TrillionG: A Trillion-scale Synthetic Graph Generator Using a Recursive Vector Model.
-
Git
git clone https://github.com/chan150/TrillionG.git
-
Compile
./compile.sh
or./compile-local.sh
-
Execute TrillionG in a single machine
./run-local.sh output_file
-
Execute TrillionG in distributed machines
./run.sh output_file
- generate scale20 graph which has 0.1 noises as tsv output format format by using 120 machines/threads
./run.sh output -n 20 -m 120 -format tsv -noise 0.1
- -p seed parameter (e.g. -p 0.57,0.19,0.19,0.05)
- -logn or -n scale of graph (number of vertices in log-scale) (e.g. -n 20)
- -ratio or -r ratio between number of vertices and number of edges (e.g. -r 16)
- -noise adding noises for more realistic degree distribution (e.g. -noise 0.1)
- -machine or -m number of machines/threads (e.g. -m 120)
- -format output format** (e.g. -format tsv)
- -compress compression codec (e.g. -compress snappy; Snappy must be set in Hadoop)
- tsv Edge list format with tap sperated value
- adj Adjacency list format with 6 byte alignment, in addition, adj4, adj6, adj8
- csr Compresed sparse row format with 6 byte alignment, in addition, csr4, csr6, csr8
- or explicitly write the class name
- snappy Snappy compression codec
- bzip or bzip2 Bzip2 compression codec
- or explicitly write the class name
Licensed under the Apache License, Version 2.0.

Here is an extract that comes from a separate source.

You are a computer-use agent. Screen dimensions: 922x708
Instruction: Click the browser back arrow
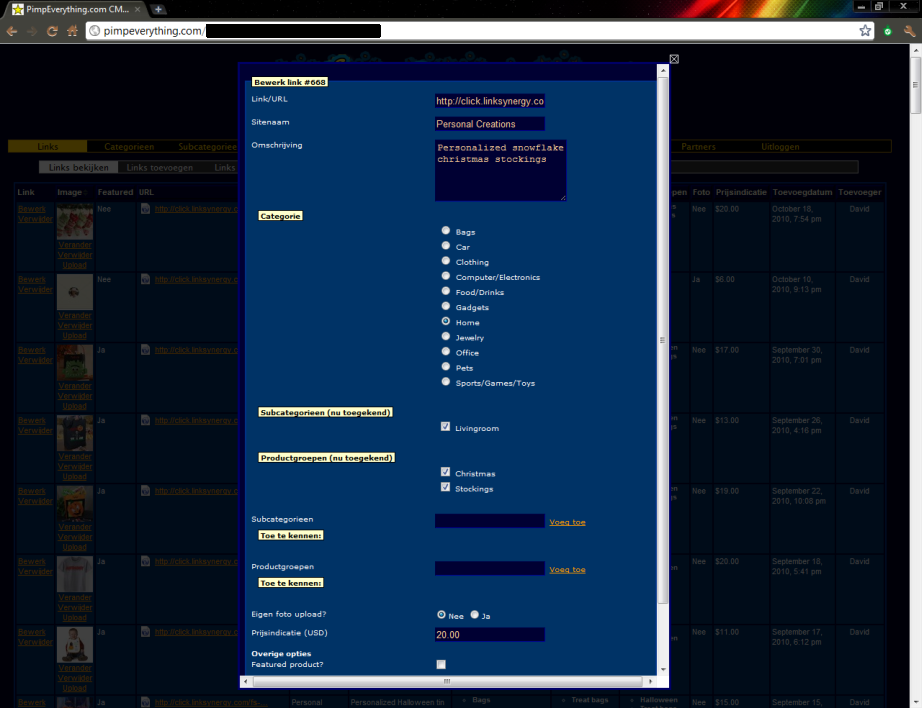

For more details about TrillionG, please refer to our paper. You can download the paper via open access in my github.io site.
If you use TrillionG, please cite:
@inproceedings{park2017trilliong,
title={TrillionG: A trillion-scale synthetic graph generator using a recursive vector model},
author={Park, Himchan and Kim, Min-Soo},
booktitle={Proceedings of the 2017 ACM International Conference on Management of Data},
pages={913--928},
year={2017},
organization={ACM}
}